Unlock the Editor’s Digest for free

The chief of the UN agency for Palestinian refugees has said Israel’s new aid delivery plan in Gaza could facilitate a war crime, ruling out the UN’s participation in the initiative.

Israel this week began allowing limited quantities of aid into the strip for the first time since March, following mounting international pressure over the catastrophic humanitarian conditions in the Palestinian enclave.

But officials say they will in a “matter of days” implement a controversial US-backed plan in which a little-known foundation would, under Israeli military supervision, deliver aid to Palestinians at a handful of distribution points expected to be concentrated in southern Gaza.

UNRWA head Philippe Lazzarini said the scheme — under which Gazans would potentially have to travel across the war-shattered strip to secure life-saving supplies — falls short of “any basic humanitarian principle”.

“The aid plan which is being proposed is a tool which facilitates the forced displacement of the people,” he told the Financial Times. “And ultimately we know that in [the] context of war, forced displacement of people may constitute [a] war crime.”

Philippe Lazzarini: ‘The question is who wants to be responsible [for] a man-made, fabricated famine’ © Salvatore Di Nolfi/EPA/Shutterstock

Israel argues that requiring Palestinians to pick up food parcels at Israeli-controlled screening points, rather than local distribution points manned by international aid organisations, is necessary to prevent aid being diverted to Hamas.

But Lazzarini said that the “primary intent” of the proposal was to push Gaza’s population to the south, and even out of the strip altogether.

“What’s being proposed here is a weaponisation and instrumentalisation of humanitarian assistance for military purposes and political purposes,” he said. “I don’t see how morally we can justify a humanitarian organisation to be part of such a plan.”

“It’s a tool which basically seems to tell us who can receive assistance and who will be sacrificed,” he said.

The Israeli prime minister’s office did not respond to a request for comment.

Israel’s blockade and offensive, launched in response to Hamas’s October 7 2023 attack, have created a dire humanitarian crisis and sparked growing consternation, including from allies. The UK, France and Canada on Monday said they would take “concrete actions” against Israel if it did not end its renewed offensive and lift restrictions on aid deliveries.

Last week, a UN panel said that nearly half a million Gazans were facing starvation, while UNRWA said that 92 per cent of homes had been damaged or destroyed.

Israel’s Prime Minister Benjamin Netanyahu and his government have also enthusiastically embraced an idea, first floated by US President Donald Trump, to displace the enclave’s 2.2mn population altogether in what has been widely condemned as ethnic cleansing.

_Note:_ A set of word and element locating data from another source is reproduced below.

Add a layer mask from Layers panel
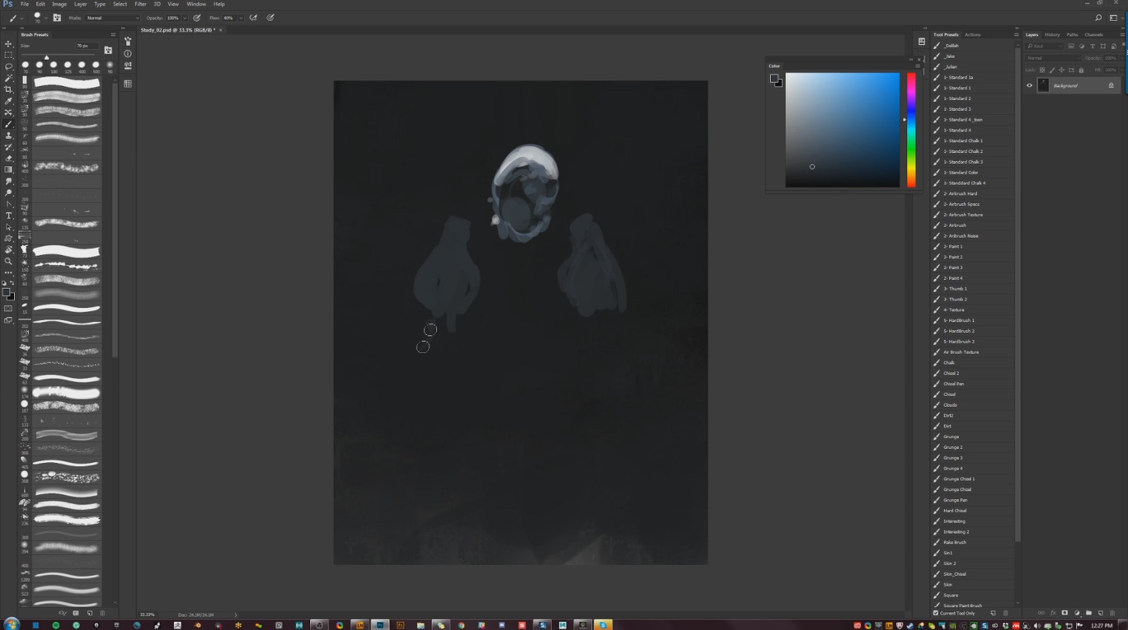 click(x=1064, y=613)
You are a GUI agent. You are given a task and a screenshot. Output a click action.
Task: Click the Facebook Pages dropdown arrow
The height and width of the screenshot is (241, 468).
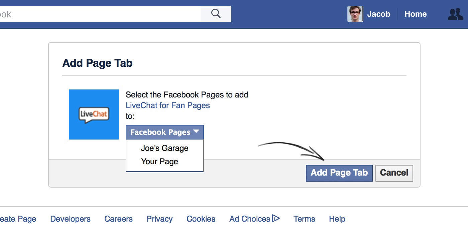196,132
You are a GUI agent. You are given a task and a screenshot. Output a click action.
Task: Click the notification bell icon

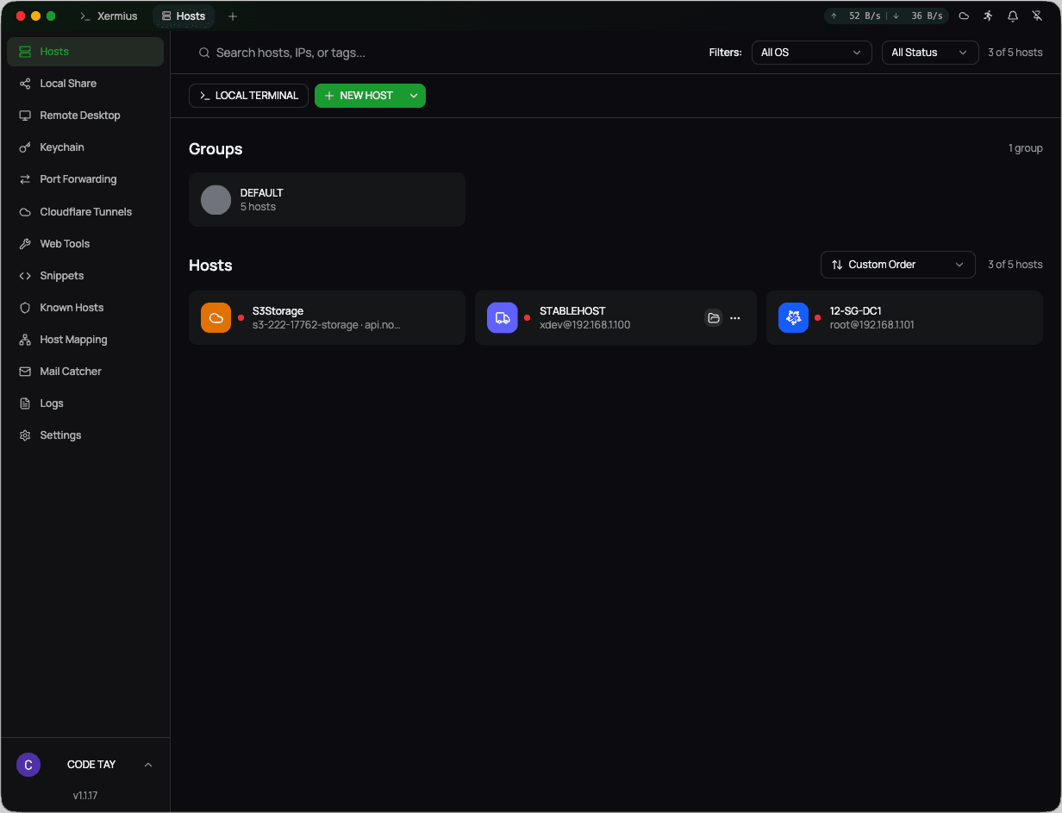point(1012,16)
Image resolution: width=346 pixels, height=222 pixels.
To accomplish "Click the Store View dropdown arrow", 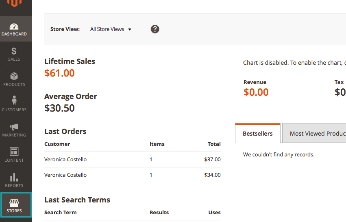I will (x=130, y=29).
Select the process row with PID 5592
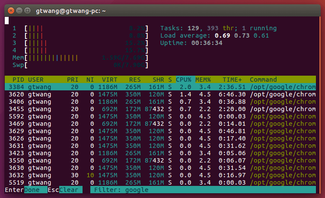 (160, 116)
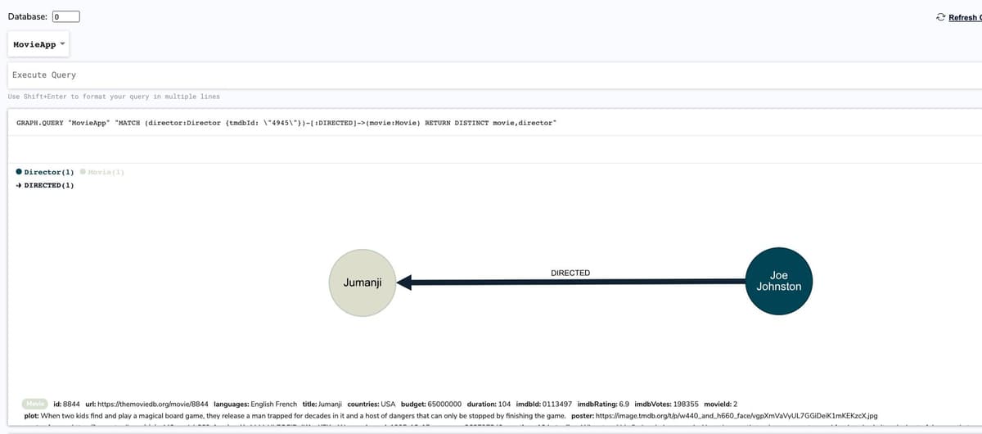Toggle Movie(1) label visibility filter
Viewport: 982px width, 434px height.
click(105, 172)
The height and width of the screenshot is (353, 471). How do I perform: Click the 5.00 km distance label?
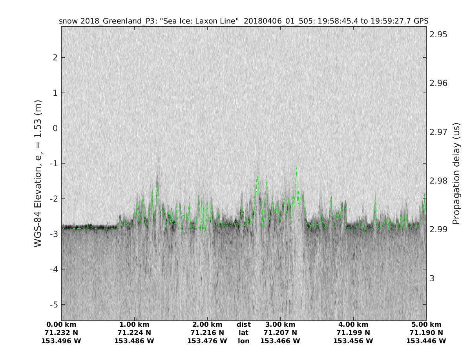pos(426,324)
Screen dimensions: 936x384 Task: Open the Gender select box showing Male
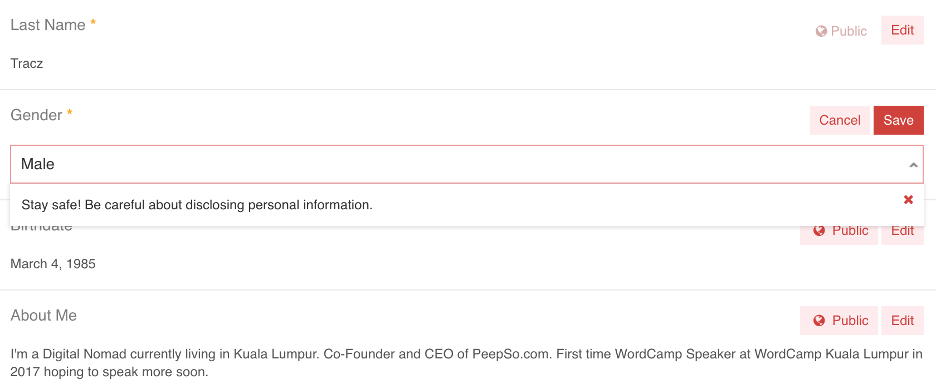pos(467,164)
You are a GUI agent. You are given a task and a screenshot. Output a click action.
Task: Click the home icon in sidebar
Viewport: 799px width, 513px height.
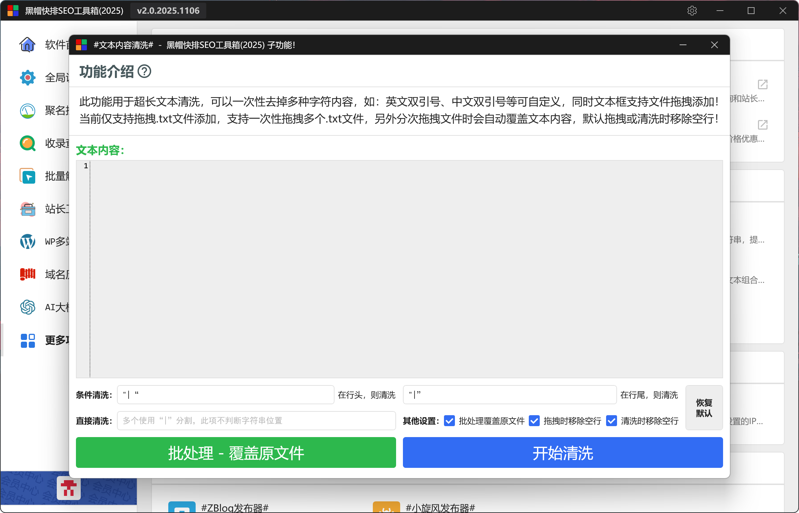click(x=27, y=44)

The crowds are holding up bowls
Displaced Palestinians collect food from a community kitchen in Jabalia, northern Gaza, on Monday © Ahmad Salem/Bloomberg

While Israel — which says it will not end the war until it has destroyed Hamas and freed the remaining hostages in the strip — has allowed the resumption of a limited amount of aid under a UN-led model, officials said this was a “bridge” until the US-backed plan was operational.

Lazzarini said successful deliveries of aid before the full siege in March had proven that the humanitarian system did indeed work, and that UNRWA had not seen evidence of significant diversion of supplies.

But he added that UNRWA “might review our position” on not participating in the new scheme if it “allows us to have access to anyone who is in need of assistance and allows us to move around”.

While rightwing Israeli politicians have long loathed UNRWA, hostility towards the agency has intensified since Hamas’s October 7 attack.

Israeli officials have accused 19 of the UN agency’s 13,000 staff in Gaza of participating in the assault, and passed legislation banning it from operating on Israeli territory and prohibiting Israeli officials from having any contact with it.

Lazzarini said that while the moves meant UNRWA no longer had international staff in Gaza or the occupied West Bank, its Palestinian personnel were still delivering services but increasingly exposed to “intimidation and bullying”.

He warned that limited aid supplies would not be sufficient to meet the needs of Gaza’s population. “The entire population is facing famine in the coming months if there is no lifting of the siege,” he said. “The question is who wants to be responsible [for] a man-made, fabricated famine.”